___ WORKING DATA ___
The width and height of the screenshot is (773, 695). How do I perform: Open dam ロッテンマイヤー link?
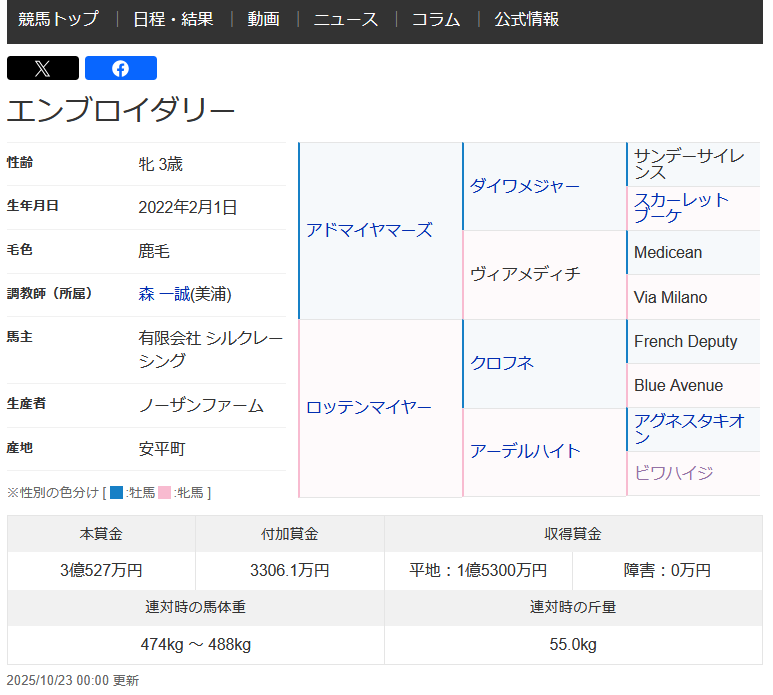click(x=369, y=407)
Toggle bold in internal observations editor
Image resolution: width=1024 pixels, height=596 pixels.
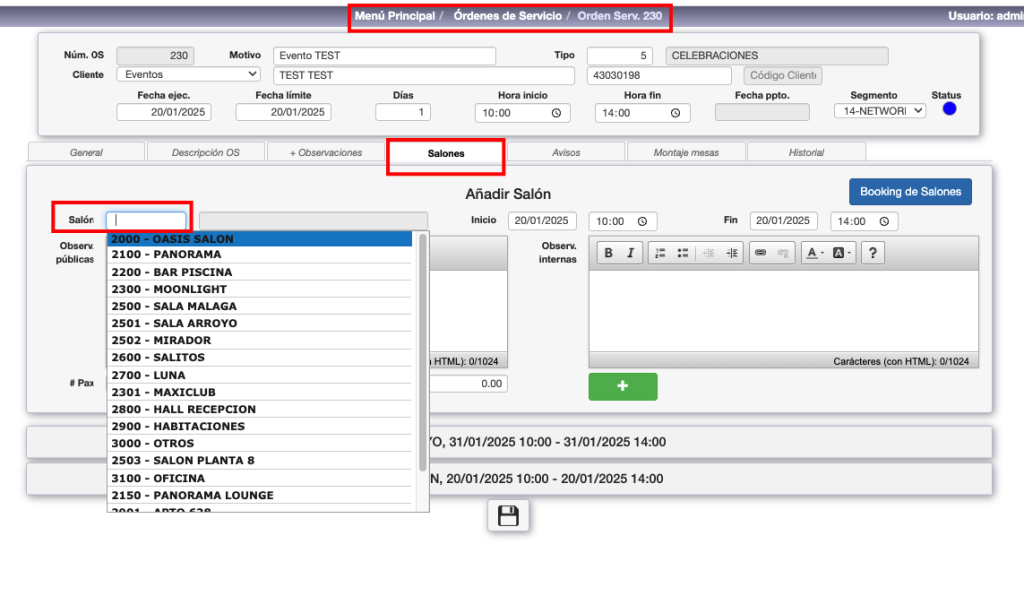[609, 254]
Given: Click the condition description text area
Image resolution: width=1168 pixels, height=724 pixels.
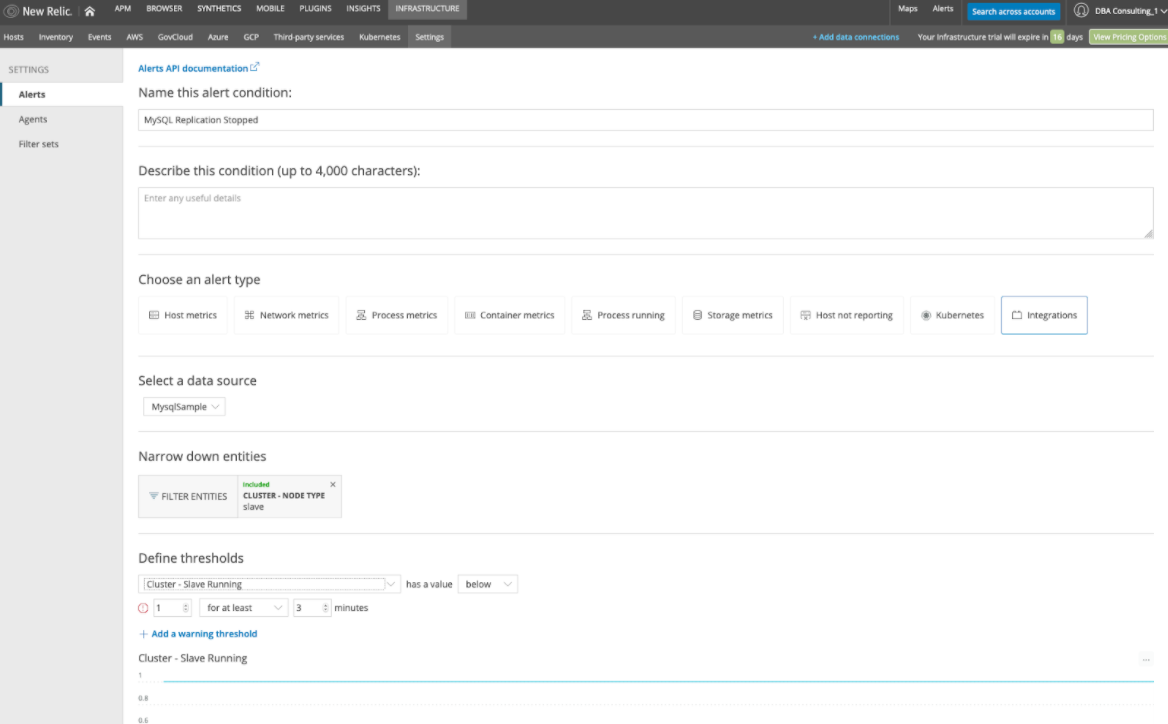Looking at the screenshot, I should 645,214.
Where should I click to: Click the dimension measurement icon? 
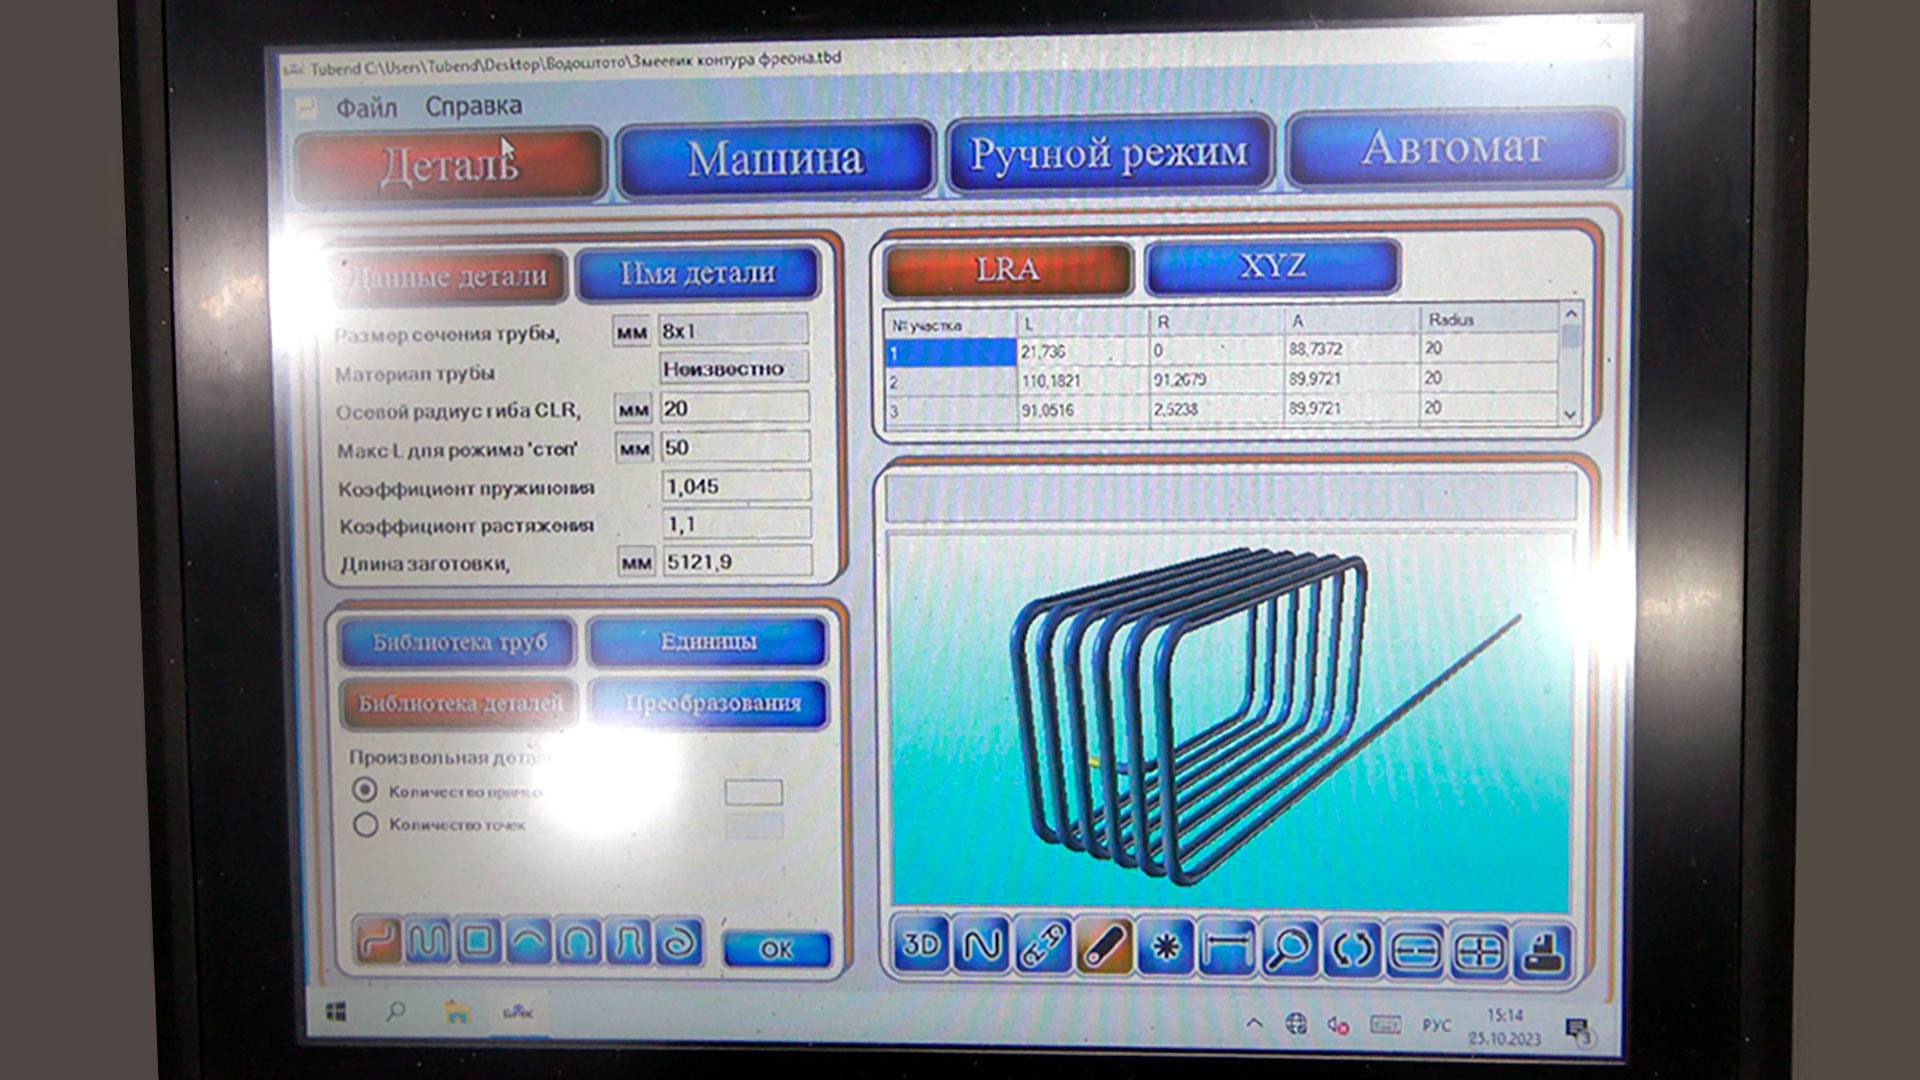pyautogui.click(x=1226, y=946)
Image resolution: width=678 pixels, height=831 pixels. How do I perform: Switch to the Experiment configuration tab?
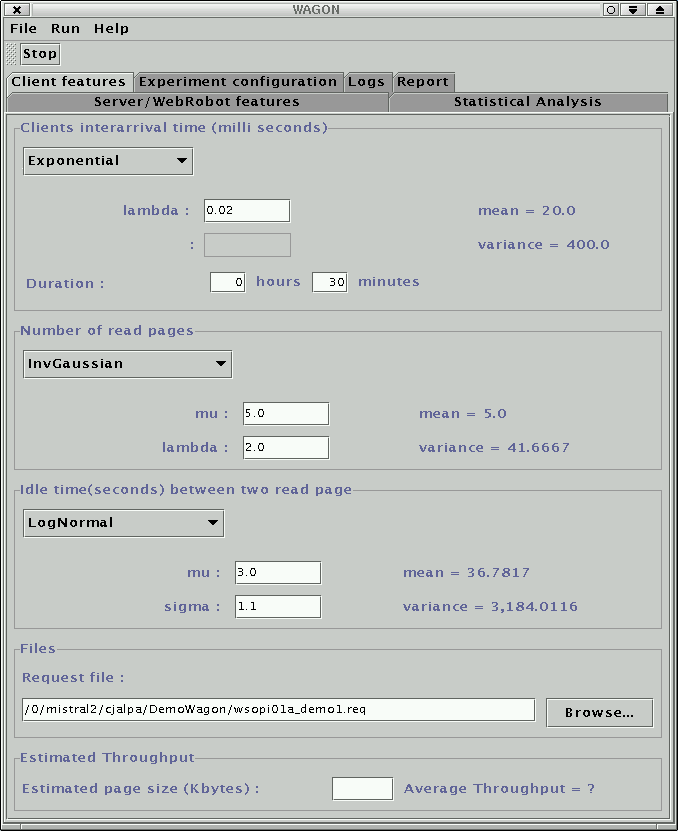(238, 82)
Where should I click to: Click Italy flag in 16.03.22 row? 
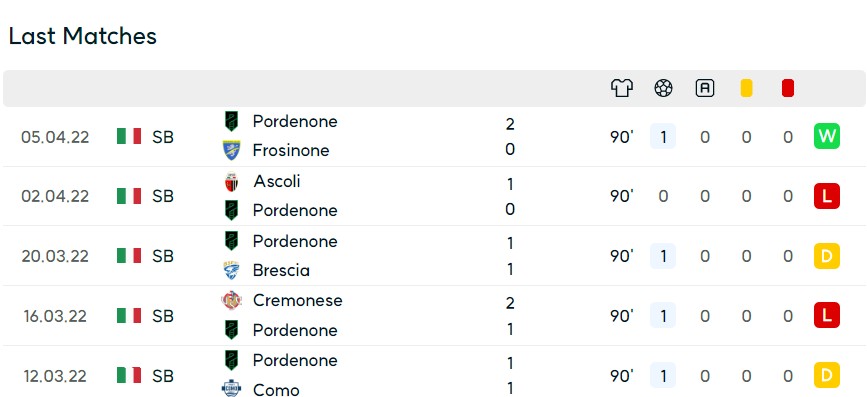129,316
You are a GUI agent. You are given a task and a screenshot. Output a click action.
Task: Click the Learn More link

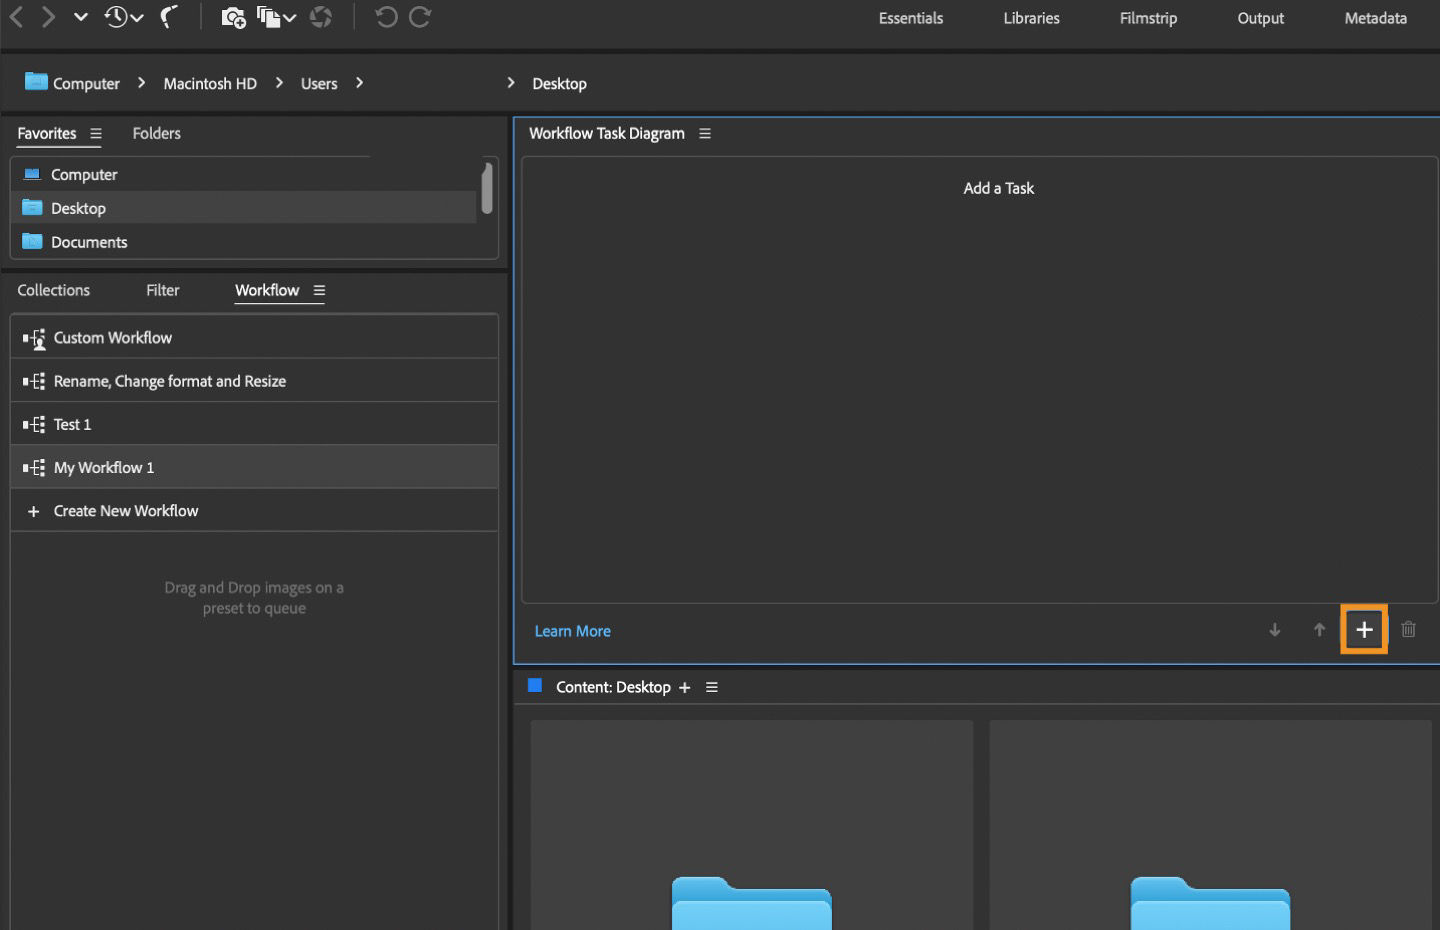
___
WHAT TO WORK ON
Would you reproduce the records exactly as they stand, but without the pictures?

SOLVED EXERCISE
The width and height of the screenshot is (773, 695). How do I perform: Open dam ロッテンマイヤー link?
click(x=369, y=407)
Toggle bold in internal observations editor
Image resolution: width=1024 pixels, height=596 pixels.
[609, 254]
Given: Click the condition description text area
Image resolution: width=1168 pixels, height=724 pixels.
Looking at the screenshot, I should 645,214.
Where should I click to: Click the dimension measurement icon? 
pyautogui.click(x=1226, y=946)
Image resolution: width=678 pixels, height=831 pixels. How do I perform: Switch to the Experiment configuration tab?
(238, 82)
Where should I click to: Click Italy flag in 16.03.22 row? 
129,316
You are a GUI agent. You are given a task and a screenshot. Output a click action.
Task: Click the Learn More link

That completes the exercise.